Your goal: How many lines of these records hold the string "computer"? Reply with the number alone.

Data:
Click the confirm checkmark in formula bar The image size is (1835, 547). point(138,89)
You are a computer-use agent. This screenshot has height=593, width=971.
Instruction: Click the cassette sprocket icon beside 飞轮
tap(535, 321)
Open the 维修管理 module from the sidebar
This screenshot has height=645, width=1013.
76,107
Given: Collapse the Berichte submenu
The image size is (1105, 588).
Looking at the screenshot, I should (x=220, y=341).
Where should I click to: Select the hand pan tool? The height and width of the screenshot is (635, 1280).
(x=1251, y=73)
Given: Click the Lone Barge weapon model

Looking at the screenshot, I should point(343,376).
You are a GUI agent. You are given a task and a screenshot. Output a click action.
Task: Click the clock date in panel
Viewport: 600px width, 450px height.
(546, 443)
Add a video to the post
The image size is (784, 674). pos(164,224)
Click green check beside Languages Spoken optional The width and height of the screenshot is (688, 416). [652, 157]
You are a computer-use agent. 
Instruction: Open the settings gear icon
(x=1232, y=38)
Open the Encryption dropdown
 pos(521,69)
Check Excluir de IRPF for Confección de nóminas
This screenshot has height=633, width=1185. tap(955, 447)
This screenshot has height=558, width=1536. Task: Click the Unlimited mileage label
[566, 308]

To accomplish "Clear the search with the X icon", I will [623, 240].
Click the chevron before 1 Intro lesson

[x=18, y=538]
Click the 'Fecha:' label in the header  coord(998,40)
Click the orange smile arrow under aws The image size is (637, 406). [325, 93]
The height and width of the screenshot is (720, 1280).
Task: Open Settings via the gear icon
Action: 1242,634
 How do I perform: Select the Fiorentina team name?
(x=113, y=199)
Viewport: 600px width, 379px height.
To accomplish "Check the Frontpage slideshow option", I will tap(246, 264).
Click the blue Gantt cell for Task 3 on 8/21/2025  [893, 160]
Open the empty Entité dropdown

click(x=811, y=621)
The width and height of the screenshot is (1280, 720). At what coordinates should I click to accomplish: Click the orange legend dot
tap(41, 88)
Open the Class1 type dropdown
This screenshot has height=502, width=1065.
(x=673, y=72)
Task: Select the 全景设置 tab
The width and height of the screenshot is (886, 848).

The answer: 2